N.Y. Crim. P. Law § 160.50(1) (McKinney 2003). "The primary purpose of the sealing of the records pursuant to § 160.50 is to ensure confidentiality and to protect the individual from the potential public stigma associated with a criminal prosecution." Lehman v. Kornblau, 206 F.R.D. 345, 347 (E.D.N.Y. 2001).
However, § 160.50(1)(d) provides an exception for a request for such records when made by the accused. The accused is entitled to the "official records and papers" referenced in § 160.50(1)(c); such records and papers have been determined to encompass trial exhibits from the prior proceeding and tape recordings.
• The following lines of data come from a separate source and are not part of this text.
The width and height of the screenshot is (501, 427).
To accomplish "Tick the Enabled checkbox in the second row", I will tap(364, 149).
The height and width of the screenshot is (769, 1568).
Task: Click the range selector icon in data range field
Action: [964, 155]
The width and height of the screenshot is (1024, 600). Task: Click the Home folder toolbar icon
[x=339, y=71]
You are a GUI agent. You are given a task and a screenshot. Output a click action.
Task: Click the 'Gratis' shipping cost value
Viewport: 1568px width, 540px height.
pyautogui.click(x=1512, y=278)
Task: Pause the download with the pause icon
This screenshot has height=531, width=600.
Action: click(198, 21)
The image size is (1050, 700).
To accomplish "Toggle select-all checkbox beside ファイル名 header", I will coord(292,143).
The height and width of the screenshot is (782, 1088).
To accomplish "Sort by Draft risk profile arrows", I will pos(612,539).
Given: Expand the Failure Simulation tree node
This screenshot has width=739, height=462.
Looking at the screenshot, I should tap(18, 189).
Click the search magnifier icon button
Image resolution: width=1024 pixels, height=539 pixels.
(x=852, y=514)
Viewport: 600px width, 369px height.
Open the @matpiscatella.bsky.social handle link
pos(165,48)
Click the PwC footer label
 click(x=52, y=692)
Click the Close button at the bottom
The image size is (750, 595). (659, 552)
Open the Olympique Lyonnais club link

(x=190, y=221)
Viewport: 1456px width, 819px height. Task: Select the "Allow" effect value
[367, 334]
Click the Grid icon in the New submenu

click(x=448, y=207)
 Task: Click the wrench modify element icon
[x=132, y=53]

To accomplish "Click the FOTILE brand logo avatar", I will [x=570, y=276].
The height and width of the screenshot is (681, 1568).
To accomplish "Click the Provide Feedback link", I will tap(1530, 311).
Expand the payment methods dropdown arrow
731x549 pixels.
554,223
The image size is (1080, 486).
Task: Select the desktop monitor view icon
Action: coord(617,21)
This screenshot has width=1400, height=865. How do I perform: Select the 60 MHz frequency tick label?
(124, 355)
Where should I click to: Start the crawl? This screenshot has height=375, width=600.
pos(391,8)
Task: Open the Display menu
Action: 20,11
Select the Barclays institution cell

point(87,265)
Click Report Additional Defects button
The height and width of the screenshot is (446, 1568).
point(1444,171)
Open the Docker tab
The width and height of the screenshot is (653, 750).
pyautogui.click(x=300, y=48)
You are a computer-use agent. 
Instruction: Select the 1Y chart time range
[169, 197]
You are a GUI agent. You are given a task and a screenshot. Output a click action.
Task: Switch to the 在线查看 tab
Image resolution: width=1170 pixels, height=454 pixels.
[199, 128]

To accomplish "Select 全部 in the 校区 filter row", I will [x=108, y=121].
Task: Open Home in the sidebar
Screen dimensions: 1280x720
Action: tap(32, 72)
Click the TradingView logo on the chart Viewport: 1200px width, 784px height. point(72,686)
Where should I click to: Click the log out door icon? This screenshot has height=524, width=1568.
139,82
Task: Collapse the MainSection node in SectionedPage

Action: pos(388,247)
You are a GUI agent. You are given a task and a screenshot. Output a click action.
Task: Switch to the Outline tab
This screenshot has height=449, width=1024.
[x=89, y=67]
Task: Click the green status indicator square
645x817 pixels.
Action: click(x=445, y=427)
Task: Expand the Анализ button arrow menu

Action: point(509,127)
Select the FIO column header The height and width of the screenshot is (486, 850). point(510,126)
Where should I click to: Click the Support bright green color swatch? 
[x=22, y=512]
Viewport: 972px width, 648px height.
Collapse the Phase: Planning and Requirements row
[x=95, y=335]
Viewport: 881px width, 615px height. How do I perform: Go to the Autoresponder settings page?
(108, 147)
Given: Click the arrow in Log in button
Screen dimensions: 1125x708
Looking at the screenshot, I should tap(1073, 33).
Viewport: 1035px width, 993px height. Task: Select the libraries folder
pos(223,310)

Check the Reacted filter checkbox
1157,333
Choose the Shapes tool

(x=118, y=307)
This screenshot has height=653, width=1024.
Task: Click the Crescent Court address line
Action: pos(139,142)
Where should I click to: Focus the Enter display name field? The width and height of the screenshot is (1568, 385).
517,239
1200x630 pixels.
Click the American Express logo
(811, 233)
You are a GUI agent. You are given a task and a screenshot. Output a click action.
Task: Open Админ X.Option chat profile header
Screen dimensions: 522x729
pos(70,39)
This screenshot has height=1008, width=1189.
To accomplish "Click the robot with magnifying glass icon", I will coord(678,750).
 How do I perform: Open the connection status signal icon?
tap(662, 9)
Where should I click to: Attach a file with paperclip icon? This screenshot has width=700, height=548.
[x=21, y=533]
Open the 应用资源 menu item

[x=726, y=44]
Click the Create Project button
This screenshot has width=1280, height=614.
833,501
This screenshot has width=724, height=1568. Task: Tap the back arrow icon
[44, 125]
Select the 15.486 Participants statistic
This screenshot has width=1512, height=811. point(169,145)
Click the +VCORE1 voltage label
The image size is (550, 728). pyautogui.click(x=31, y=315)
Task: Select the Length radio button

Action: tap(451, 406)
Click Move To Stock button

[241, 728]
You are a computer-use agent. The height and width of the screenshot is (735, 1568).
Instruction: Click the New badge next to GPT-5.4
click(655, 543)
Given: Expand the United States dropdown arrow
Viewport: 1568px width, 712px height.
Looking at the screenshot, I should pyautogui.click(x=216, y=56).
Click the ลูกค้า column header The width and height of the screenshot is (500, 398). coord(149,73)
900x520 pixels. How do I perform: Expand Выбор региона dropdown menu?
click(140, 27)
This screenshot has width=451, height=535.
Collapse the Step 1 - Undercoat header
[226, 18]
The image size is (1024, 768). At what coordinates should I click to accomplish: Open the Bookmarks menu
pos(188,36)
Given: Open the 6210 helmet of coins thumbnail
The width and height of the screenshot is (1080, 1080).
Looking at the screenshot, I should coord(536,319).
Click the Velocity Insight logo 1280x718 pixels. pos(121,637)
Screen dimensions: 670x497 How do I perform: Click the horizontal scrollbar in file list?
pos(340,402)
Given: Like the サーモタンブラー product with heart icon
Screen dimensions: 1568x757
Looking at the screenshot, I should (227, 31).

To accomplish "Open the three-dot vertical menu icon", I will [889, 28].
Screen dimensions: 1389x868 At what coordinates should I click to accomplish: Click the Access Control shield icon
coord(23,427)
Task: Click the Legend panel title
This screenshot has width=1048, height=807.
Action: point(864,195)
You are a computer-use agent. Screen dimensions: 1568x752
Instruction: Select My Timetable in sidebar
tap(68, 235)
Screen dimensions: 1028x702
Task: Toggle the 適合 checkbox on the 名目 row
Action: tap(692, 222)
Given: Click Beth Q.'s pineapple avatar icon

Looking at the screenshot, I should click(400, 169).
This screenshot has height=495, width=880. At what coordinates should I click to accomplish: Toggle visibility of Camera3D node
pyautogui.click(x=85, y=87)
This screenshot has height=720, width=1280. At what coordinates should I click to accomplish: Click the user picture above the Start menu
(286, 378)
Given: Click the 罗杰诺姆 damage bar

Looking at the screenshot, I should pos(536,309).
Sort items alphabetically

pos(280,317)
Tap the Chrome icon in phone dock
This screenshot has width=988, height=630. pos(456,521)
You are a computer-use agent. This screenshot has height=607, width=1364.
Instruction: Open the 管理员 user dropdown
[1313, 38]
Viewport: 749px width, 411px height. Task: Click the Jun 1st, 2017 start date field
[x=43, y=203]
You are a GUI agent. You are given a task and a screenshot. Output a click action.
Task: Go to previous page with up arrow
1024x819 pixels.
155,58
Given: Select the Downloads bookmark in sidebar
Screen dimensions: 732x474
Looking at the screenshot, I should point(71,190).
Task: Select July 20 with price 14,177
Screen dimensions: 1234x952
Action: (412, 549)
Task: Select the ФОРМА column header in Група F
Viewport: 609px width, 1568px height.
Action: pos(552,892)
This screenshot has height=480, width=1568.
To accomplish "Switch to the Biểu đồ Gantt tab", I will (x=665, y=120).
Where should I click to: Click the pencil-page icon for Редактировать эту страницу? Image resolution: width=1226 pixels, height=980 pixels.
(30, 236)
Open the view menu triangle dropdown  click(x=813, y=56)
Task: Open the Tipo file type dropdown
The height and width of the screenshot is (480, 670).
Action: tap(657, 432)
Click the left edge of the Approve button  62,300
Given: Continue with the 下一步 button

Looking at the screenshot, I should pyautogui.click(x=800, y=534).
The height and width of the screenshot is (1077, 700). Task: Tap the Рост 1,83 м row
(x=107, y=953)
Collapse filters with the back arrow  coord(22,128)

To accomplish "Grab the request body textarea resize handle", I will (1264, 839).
See, e.g., Levitov v. Cowley, 705 N.Y.S.2d 375, 376 (N.Y. App. Div. 2000)(defense exhibits introduced during cross-examination of prosecution witnesses not subject to seal upon acquittal of defendants); Matter of Dondi, 63 N.Y.2d 331, 337 (N.Y. 1984)(tape recordings not subject to seal when request by the accused). Yet, the accused's right of access to the records is not unconditional. See Harper v. Angiolillo, 89 N.Y.2d 761, 765-66 (N.Y. 1997). "For example, records compiled for law enforcement purposes may not be subject to disclosure where disclosure would interfere with law enforcement investigation or judicial proceedings, deprive a person of a right to a fair trial, identify a confidential source, reveal nonroutine investigative techniques or procedures, endanger the life or safety of any person, or interfere with statutory [ Page 6]
exemptions and privileges." Harper, 89 N.Y.2d at 767 (citations omitted).
With regard to Ceballo's file maintained by the Bronx District Attorney's Office, the Court finds unpersuasive the Office's stated reasons for nondisclosure. Pursuant to § 160.50(1)(d), Ceballo is entitled to disclosure of certain contents of the file. However, as discussed above, Rule 16 and Rule 17 of the Federal Rules of Civil Procedure limit the disclosure required. Although requested by the Defendant, police reports in the file need not be disclosed. See United States v. Jenkins, 2003 WL 1461477 at *5. Further, any NYPD investigative material in the file is inadmissible hearsay and should not be disclosed. United States v. Brown, 1995 WL 387698 at *10. Unlike the cases cited by Defendant in opposition to the motion to quash, the ongoing federal charges in this matter stem from the same circumstances as the prior state investigation, and public policy concerns and the Federal Rules of Criminal Procedure limit the amount of disclosure required at this time. Witness statements contained within the file are to be disclosed in accordance with 18 U.S.C. § 3500. Should the file contain any other documents that the Office asserts are subject to privilege, the Office shall submit those documents to the Court for in camera review. Accordingly, the Bronx County District Attorney's Office's motion to quash the subpoena is granted. [ Page 7]
For the reasons set forth above, the NYPD's motion to quash the subpoena is granted. Additionally, the Bronx County District Attorney's Office's motion to quash the subpoena is granted.